» **TASK TO COMPLETE**
Transcribe the records that follow, preserving every word.

» **EXERCISE MATERIALS**
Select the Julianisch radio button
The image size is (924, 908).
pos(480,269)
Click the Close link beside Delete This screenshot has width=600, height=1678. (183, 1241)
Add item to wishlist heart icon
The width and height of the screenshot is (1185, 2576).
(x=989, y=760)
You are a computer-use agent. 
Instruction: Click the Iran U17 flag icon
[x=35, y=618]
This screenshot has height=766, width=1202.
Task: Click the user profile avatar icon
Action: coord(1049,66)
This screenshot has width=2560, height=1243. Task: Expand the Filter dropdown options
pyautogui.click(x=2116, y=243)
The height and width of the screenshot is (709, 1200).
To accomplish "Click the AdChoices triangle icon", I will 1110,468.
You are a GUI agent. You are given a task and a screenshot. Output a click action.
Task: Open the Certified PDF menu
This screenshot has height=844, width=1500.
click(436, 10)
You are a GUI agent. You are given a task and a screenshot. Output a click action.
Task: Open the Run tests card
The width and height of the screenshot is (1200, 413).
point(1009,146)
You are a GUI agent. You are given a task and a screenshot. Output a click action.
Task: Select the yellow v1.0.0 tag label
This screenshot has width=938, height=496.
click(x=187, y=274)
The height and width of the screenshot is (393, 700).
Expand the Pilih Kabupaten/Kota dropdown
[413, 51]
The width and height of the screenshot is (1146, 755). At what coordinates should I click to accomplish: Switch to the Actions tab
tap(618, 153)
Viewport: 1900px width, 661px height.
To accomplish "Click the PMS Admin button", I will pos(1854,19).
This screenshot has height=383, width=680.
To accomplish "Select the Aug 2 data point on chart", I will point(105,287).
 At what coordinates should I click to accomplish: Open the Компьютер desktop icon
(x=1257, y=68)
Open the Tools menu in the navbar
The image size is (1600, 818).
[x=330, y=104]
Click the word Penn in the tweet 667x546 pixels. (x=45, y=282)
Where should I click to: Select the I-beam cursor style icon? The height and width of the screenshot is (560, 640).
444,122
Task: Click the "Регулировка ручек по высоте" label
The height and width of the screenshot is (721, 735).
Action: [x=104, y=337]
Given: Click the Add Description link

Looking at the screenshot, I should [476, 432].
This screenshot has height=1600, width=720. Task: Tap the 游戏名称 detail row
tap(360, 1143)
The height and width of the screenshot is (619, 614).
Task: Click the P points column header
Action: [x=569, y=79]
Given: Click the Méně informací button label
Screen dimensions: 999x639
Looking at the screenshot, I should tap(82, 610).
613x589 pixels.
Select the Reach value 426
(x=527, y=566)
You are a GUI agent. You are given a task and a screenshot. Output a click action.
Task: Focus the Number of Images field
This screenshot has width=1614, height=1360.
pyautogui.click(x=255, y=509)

» **SOLUTION TO THIS PROBLEM**
Select the Julianisch radio button
The image size is (924, 908).
pos(480,269)
Click the Close link beside Delete This screenshot has width=600, height=1678. (183, 1241)
Add item to wishlist heart icon
The width and height of the screenshot is (1185, 2576).
(x=989, y=760)
You are a computer-use agent. 
Instruction: Click the Iran U17 flag icon
[x=35, y=618]
This screenshot has height=766, width=1202.
Task: Click the user profile avatar icon
Action: coord(1049,66)
This screenshot has width=2560, height=1243. Task: Expand the Filter dropdown options
pyautogui.click(x=2116, y=243)
The height and width of the screenshot is (709, 1200).
To accomplish "Click the AdChoices triangle icon", I will 1110,468.
You are a GUI agent. You are given a task and a screenshot. Output a click action.
Task: Open the Certified PDF menu
This screenshot has height=844, width=1500.
click(436, 10)
You are a GUI agent. You are given a task and a screenshot. Output a click action.
Task: Open the Run tests card
The width and height of the screenshot is (1200, 413).
point(1009,146)
You are a GUI agent. You are given a task and a screenshot. Output a click action.
Task: Select the yellow v1.0.0 tag label
This screenshot has width=938, height=496.
click(x=187, y=274)
The height and width of the screenshot is (393, 700).
Expand the Pilih Kabupaten/Kota dropdown
[413, 51]
The width and height of the screenshot is (1146, 755). At what coordinates should I click to accomplish: Switch to the Actions tab
tap(618, 153)
Viewport: 1900px width, 661px height.
To accomplish "Click the PMS Admin button", I will pos(1854,19).
This screenshot has height=383, width=680.
To accomplish "Select the Aug 2 data point on chart", I will point(105,287).
 At what coordinates should I click to accomplish: Open the Компьютер desktop icon
(x=1257, y=68)
Open the Tools menu in the navbar
The image size is (1600, 818).
[x=330, y=104]
Click the word Penn in the tweet 667x546 pixels. (x=45, y=282)
Where should I click to: Select the I-beam cursor style icon? The height and width of the screenshot is (560, 640).
444,122
Task: Click the "Регулировка ручек по высоте" label
The height and width of the screenshot is (721, 735).
Action: [x=104, y=337]
Given: Click the Add Description link

Looking at the screenshot, I should [476, 432].
This screenshot has height=1600, width=720. Task: Tap the 游戏名称 detail row
tap(360, 1143)
The height and width of the screenshot is (619, 614).
Task: Click the P points column header
Action: [x=569, y=79]
Given: Click the Méně informací button label
Screen dimensions: 999x639
Looking at the screenshot, I should tap(82, 610).
613x589 pixels.
Select the Reach value 426
(x=527, y=566)
You are a GUI agent. You are given a task and a screenshot. Output a click action.
Task: Focus the Number of Images field
This screenshot has width=1614, height=1360.
pyautogui.click(x=255, y=509)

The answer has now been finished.